Monday, November 21, 2011

Thankful for Life

Once again it's been a little bit since I've last posted. Yes, I've succumb to the busy pace of this thing called life, but guess what, that's OK, because life is a continuum and we can pick back up at any point.

This is one of my favorite weeks out of the year, it's Thanksgiving week. I love this time of year for just the simpleness of gathering together to really be thankful for all that we have and to spend time with family and friends without any expectations. I have also been enjoying all the grateful posts, Lord knows there is a myriad of negative out there, so this is a welcome change!

I'd like to say that what I am most thankful for is life. Yes, simply the life that I get to live. I am alive, what better gift or joy than that?  This was reaffirmed within the past week...I was asked by my future MIL what I'd like for my birthday, and then again a few days later they same question by my sister. I was at a loss. Really, I don't know what I'd like. There honestly isn't anything that I need. I have my health, my kids and family, I have a roof over my head, a job that allows me to provide for my family and a great circle of amazing people in my life. What more could I possibly need?  Yes, I know some of you would say I'm crazy and that we could all use more money, but I've seen where the more money or things that we want, the more it's not enough and then we are trying to get more to please more and it becomes a never ending cycle. I am rich, rich in life. I am beyond blessed with what it takes to feel content, to be HAPPY!  I don't need any more "things" to clutter up this part of my life, I have enough, more than enough. I am able to share with others, to create memories and that makes me even happier!

While filling in for one of the gals I work with, her "mature" client was sharing with me some of her fondest memories of time with her family. One of her favorites was the time they traveled to Ireland  together and there were all sorts of "mistakes" that were made that brought the family to work together and allowed for laughter and fond memories to be shared whenever they would gather together.  I want to make those mishaps and memories with my own family. To be able to have the "remember when" moments at the table when we gather together!

It is at this time I want to wish each and every one of you a wonderful Thanksgiving. May you be surrounded by those who mean the most to you and feel the blessings that you have been given over the year. Continue to be grateful and see all the happiness that is within, and best of all, create those memories!

Life is good, get on with it, live it LOUD!

Sunday, November 6, 2011

Hoping for Coping

In my last post I talked about life not meaning to be a roller coaster ride, and I had a few great discussions on this very topic...along with coping skills. I know the world is lacking in those, and once we find ways of coping, that roller coaster is more of just a journey that you know how to take the ups and downs in stride! I personally LOVE roller coasters ;)

● ● ● ● ● ● ●

• _OBJECTIVES_
1. In the blog extract above, list each thing the writer says they already have when explaining why they need nothing for their birthday.
2. Condense the paragraph of the blog extract that begins "While filling in for one of the gals I work with" into two or three shorter sentences that keep its main facts.
3. According to the blog extract, who asked the writer what they would like for their birthday?

• _RECORDED DATA_
● ● ● ● ● ● ●

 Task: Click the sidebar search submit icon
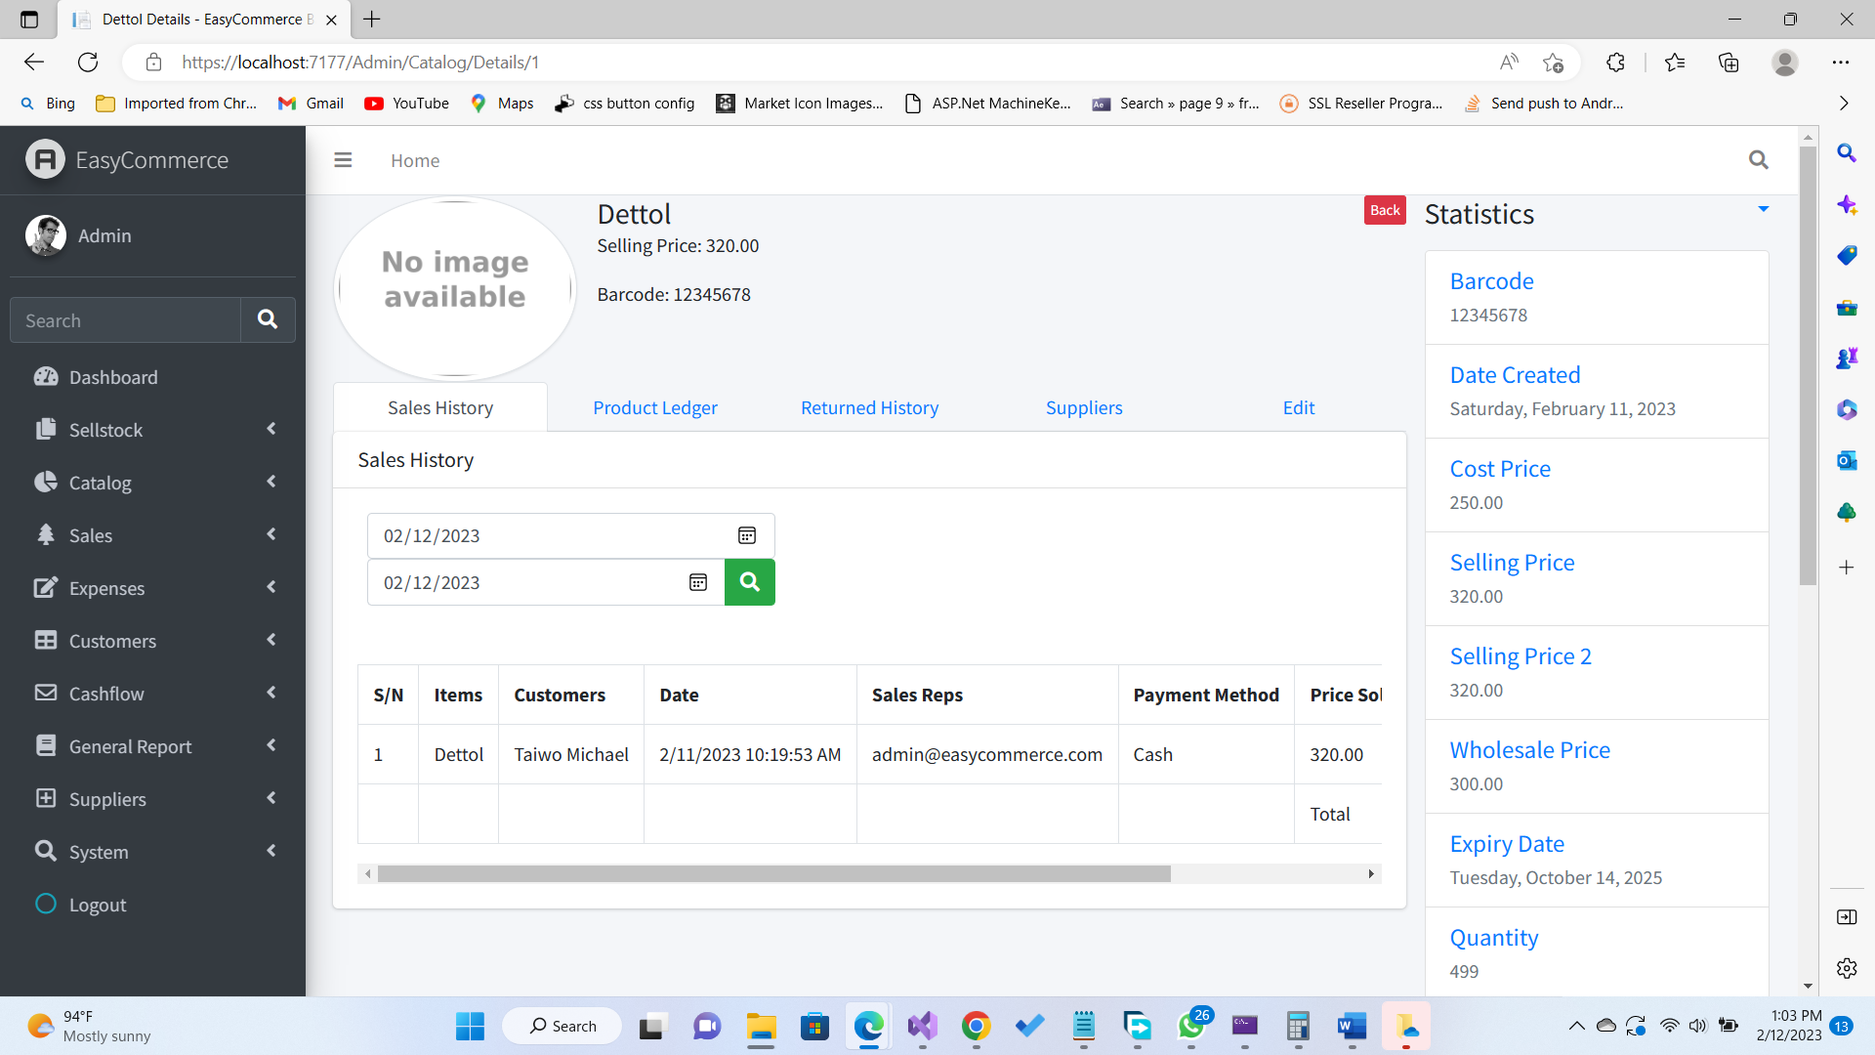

● ● ● ● ● ● ●

• _SOLUTIONS FOR EACH TASK_
1.
- Their health
- Their kids and family
- A roof over their head
- A job that allows them to provide for their family
- A great circle of amazing people in their life

2. While filling in for a coworker, the writer heard a "mature" client describe favorite family memories, especially a trip to Ireland where "mistakes" made the family work together and gave them laughs and fond memories for later gatherings. The writer wants to create similar mishaps and memories with their own family, so they can share "remember when" moments at the table.

3. The writer's future mother-in-law asked first, and the writer's sister asked a few days later.